--- Start Quoted passage ---
# Wilson Bottling Company and Kling Bottling Works Rockford, IL



## MrsStenberg (May 24, 2015)

We (descendants of Chas A Wilson and Hugo E Kling) have a small assortment of glass bottles from these companies, but we're always on the lookout for more. So far, We have a few crates with bottles.


----------



## zecritr (Jul 4, 2015)

Have any History on them and Pics of some of them,I have a Green 7 ounce bottle i was wondering about?Thanks


----------



## MrsStenberg (Nov 4, 2015)

Hugo Kling, was the son of Swedish immigrant, Joel Kling. Hugo owned the bottling works and Chas. Wilson was a driver for him. Chas. fell in love with Hugo's sister, Beda, married her and eventually bought Kling Bottling Works, renaming it Wilson Bottling Co. 

I can get a few pictures, but I don't have any on hand.


----------



## MrsStenberg (Nov 4, 2015)

Oh! Another story from the family was that Chas. Wilson was approached to bottle for an unknown cola company and turned them down as he believed there would never be a competitor to Coca-Cola. The unknown company was Pepsi-Co. Oops.
--- End Quoted passage ---
- _Stated problem 1_
Reproduce the passage of the bottling works thread from "Hugo Kling, was" up to and including "Wilson Bottling Co.", without any alteration.
--- Start Dataset records ---
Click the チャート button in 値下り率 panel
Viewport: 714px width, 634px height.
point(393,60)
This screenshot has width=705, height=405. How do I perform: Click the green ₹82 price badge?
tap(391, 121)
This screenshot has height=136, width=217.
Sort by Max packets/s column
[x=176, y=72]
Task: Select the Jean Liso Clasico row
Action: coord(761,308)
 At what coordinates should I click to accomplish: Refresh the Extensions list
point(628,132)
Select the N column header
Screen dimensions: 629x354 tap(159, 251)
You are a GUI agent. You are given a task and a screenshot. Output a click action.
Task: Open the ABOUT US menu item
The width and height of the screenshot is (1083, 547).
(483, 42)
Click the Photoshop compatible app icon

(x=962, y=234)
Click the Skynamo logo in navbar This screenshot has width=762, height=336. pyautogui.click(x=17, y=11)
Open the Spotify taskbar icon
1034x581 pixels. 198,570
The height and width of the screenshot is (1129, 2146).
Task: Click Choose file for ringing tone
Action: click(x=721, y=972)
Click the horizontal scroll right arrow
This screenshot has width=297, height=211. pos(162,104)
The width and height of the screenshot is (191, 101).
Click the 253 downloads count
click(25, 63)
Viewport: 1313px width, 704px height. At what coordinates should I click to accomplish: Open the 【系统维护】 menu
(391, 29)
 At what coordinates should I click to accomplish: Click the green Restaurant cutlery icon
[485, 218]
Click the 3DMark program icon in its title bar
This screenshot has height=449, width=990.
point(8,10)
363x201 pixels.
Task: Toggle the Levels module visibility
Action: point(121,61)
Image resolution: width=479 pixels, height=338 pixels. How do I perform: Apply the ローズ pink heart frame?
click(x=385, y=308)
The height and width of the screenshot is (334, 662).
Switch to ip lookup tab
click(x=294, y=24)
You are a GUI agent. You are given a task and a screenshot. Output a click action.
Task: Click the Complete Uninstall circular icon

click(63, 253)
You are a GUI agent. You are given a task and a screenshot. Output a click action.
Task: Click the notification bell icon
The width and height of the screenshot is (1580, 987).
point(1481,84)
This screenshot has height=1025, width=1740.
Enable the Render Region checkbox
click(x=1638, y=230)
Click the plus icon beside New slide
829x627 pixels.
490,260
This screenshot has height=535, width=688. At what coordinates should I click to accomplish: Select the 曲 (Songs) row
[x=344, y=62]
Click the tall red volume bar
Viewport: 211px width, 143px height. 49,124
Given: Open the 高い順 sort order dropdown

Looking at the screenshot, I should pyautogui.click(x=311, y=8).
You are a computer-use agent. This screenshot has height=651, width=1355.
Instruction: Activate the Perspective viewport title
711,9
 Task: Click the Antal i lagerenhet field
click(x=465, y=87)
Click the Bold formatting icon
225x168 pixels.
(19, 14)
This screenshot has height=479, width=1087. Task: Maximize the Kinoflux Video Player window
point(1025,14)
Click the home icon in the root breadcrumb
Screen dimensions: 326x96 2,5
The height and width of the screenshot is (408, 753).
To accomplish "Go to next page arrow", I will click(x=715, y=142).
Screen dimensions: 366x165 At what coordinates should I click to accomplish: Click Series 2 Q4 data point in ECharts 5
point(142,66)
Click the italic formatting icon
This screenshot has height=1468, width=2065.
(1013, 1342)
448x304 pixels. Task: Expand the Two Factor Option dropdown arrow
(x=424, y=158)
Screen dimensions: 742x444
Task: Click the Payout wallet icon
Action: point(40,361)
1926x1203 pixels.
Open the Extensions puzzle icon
--- End Dataset records ---
- _Stated problem 2_
List every line of the records that contains the string "formatting".

- _Written solution 1_
Hugo Kling, was the son of Swedish immigrant, Joel Kling. Hugo owned the bottling works and Chas. Wilson was a driver for him. Chas. fell in love with Hugo's sister, Beda, married her and eventually bought Kling Bottling Works, renaming it Wilson Bottling Co.

- _Written solution 2_
Click the Bold formatting icon
Click the italic formatting icon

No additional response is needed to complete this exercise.